Leutard is perhaps a cautionary fiction. Landes thinks he stands for a much broader range of millennial protest against the church, a range which is rich compared with the previous 500 years, but one that corroborates many points Glaber makes. Vilgard, the worshipper of the classics mentioned below is similar. Through these two men, Landes thinks Glaber shows the two extreme reactions to the advent of the apocalyptic year 1000—popular surges of millennialism and elite retreats from Christianity.
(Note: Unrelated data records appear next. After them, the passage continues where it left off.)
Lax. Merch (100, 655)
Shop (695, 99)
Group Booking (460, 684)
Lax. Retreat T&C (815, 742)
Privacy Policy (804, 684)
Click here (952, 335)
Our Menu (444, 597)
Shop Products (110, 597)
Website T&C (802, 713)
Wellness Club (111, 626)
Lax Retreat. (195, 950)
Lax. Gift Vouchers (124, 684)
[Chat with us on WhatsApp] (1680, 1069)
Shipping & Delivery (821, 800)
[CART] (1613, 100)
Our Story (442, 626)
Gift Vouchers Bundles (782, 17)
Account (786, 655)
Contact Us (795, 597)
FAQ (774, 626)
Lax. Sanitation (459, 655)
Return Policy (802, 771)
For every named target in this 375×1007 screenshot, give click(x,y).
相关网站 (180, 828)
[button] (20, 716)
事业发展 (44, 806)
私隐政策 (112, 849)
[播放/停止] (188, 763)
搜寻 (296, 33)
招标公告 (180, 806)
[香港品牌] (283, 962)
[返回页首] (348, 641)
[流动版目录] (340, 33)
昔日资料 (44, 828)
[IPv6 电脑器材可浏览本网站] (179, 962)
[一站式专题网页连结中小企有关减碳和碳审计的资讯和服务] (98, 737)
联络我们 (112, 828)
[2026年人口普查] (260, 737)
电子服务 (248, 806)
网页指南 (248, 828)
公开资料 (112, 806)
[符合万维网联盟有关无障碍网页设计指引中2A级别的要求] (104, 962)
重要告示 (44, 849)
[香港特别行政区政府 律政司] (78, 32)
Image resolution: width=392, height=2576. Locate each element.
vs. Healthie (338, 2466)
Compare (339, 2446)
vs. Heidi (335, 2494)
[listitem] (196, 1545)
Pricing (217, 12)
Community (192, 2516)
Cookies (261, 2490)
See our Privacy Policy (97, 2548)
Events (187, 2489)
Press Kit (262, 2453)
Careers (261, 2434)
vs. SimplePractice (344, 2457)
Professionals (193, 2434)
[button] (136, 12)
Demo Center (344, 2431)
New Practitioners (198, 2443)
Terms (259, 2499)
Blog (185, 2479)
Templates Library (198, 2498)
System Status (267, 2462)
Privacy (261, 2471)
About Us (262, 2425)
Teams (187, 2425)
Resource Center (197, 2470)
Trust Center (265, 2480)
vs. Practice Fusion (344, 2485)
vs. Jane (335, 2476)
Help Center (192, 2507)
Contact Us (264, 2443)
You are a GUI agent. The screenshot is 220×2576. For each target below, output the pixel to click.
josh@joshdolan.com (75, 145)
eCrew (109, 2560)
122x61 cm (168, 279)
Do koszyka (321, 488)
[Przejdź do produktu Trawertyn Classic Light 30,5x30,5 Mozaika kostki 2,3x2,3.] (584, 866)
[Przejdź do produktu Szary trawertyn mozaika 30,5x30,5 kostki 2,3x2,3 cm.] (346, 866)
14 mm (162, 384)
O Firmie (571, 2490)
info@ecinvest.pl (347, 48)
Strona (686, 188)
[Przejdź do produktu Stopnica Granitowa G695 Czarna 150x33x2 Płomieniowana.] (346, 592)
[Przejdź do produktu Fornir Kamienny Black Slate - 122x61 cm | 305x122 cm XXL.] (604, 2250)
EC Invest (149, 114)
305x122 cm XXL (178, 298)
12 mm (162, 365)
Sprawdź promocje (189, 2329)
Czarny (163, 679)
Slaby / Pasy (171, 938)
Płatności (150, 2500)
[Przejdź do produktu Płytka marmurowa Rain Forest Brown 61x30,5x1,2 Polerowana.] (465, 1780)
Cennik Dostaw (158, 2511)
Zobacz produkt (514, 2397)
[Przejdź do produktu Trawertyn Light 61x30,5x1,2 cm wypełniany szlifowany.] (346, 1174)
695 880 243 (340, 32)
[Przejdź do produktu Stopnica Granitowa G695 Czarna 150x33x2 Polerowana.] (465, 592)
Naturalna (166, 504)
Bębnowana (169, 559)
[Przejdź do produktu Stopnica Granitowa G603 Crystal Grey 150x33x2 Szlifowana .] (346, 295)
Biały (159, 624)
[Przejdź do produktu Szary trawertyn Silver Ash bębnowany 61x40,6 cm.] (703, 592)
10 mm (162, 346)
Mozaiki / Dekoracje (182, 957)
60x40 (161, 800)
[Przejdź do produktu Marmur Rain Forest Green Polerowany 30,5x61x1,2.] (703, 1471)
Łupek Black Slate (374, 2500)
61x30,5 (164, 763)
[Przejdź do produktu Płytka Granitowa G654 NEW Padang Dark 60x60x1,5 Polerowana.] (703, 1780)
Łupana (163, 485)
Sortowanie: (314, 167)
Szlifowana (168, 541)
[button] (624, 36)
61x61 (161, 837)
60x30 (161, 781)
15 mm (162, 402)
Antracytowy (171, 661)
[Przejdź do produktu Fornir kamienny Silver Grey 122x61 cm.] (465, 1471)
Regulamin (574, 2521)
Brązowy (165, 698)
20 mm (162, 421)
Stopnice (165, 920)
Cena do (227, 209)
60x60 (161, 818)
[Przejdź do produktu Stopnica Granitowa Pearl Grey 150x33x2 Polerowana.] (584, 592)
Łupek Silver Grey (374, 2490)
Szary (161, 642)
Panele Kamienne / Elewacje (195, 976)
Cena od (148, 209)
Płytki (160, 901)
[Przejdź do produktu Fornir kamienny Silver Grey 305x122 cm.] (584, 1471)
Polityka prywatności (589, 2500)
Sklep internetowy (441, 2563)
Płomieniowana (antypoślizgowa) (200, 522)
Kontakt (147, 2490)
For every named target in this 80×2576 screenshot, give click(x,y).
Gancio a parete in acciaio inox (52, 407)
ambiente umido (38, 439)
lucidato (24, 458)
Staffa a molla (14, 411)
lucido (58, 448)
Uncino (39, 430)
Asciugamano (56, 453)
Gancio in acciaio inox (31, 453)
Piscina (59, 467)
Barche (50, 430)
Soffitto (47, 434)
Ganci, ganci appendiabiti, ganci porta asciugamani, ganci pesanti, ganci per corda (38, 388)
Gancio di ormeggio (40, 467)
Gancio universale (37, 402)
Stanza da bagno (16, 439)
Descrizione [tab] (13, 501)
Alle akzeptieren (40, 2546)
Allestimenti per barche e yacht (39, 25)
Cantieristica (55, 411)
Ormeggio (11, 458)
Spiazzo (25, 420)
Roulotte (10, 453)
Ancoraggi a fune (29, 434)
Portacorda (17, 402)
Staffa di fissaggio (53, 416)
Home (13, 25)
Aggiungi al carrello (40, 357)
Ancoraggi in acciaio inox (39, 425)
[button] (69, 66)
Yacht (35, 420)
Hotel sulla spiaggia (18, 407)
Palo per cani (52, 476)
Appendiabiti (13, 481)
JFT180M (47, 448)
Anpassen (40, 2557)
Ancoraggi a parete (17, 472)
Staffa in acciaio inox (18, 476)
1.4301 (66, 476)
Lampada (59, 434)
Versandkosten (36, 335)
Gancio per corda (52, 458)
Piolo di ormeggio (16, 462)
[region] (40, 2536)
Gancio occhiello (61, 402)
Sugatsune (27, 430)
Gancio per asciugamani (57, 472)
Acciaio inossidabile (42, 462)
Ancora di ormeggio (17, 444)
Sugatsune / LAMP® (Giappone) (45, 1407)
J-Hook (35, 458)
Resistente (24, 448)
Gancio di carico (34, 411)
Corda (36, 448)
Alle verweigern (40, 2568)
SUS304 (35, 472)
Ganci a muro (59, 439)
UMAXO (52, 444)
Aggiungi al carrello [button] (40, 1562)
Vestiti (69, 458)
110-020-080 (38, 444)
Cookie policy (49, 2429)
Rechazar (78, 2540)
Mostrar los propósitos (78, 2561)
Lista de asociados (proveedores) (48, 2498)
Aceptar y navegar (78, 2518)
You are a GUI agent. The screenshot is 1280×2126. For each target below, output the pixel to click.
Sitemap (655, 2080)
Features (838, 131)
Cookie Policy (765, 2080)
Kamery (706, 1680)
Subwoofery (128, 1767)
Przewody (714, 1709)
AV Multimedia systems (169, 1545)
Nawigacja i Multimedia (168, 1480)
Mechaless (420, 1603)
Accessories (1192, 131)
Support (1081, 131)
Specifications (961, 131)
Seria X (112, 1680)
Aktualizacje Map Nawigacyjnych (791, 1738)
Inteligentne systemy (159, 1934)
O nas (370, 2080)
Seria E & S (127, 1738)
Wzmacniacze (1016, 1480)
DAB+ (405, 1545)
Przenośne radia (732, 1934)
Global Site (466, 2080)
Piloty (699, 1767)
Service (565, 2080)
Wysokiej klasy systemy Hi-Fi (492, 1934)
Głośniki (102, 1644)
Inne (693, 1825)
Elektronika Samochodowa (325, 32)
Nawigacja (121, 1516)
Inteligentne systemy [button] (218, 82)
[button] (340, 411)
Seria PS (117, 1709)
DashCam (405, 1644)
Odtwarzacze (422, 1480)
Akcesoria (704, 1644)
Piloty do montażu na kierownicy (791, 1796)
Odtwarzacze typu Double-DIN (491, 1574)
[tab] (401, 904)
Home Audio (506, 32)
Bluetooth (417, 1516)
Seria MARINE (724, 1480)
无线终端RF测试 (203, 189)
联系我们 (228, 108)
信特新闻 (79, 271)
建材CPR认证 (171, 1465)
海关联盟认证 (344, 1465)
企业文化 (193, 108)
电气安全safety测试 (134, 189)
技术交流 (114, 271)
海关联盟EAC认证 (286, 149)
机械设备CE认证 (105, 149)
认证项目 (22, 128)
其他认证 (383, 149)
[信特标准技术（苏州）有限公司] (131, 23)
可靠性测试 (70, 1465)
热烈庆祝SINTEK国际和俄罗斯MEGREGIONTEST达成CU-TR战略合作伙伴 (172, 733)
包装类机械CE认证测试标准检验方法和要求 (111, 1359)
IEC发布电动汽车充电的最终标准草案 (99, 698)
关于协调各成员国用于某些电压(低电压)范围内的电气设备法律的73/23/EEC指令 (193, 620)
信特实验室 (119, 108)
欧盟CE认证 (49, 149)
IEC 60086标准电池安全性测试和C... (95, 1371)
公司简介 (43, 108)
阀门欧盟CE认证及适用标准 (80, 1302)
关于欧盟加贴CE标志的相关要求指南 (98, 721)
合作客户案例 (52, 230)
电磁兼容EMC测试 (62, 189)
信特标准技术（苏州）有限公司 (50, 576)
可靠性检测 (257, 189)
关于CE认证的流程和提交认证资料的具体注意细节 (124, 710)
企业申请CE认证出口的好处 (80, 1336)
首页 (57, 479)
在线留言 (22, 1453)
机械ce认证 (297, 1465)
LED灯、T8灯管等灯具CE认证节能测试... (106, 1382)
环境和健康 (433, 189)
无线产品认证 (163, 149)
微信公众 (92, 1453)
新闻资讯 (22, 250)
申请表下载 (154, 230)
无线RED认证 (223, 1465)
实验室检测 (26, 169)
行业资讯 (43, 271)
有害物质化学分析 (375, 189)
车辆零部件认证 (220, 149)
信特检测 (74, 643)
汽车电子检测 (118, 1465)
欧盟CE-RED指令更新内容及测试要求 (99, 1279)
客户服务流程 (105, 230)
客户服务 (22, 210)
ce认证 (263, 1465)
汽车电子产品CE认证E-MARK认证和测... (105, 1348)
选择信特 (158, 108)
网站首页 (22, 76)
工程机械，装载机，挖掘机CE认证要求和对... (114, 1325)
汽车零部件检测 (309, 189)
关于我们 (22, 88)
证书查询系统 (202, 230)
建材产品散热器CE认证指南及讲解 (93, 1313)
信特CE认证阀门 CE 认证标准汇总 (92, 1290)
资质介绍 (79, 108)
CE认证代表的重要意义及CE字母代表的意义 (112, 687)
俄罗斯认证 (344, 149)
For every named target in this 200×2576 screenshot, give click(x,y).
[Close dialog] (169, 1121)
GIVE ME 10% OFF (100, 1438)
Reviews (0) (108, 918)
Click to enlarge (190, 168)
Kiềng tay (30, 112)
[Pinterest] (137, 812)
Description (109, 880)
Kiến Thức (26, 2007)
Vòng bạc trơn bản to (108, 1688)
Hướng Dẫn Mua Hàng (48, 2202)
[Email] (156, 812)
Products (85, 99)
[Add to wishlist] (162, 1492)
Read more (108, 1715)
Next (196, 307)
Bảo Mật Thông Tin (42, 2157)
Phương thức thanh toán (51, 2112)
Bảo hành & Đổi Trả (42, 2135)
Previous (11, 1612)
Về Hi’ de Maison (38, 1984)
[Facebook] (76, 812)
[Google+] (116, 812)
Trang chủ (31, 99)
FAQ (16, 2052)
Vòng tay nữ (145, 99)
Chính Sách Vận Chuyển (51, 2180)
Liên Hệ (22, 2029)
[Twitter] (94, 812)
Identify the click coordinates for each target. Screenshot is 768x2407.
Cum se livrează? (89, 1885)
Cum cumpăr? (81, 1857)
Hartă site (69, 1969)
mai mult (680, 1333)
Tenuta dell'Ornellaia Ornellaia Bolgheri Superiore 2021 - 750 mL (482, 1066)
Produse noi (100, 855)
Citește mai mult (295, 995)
Though the messages of the messianic leaders of this time differ, they are more alike than they are different. The consistency of the message suggests they was a reservoir of consistent beliefs, that were anti-ecclesiastical and upon which the messianic leaders drew in a series of revolts. Some of them were reported to have done bizarre things without upsetting their followers, but the critical reader has to consider that the reports come from clerics and they had a motive for making the revolutionaries seem ludicrous. If, these reports are factual or close to the truth, they serve to indicate the depth of conviction that the followers had for their leaders. Some, mainly clergy converted to heresiarch, were just opportunists and rogues out for what they could get. Leutard seemed not to be in this category, and did not even claim to be a Christ, unless the report suppresses it.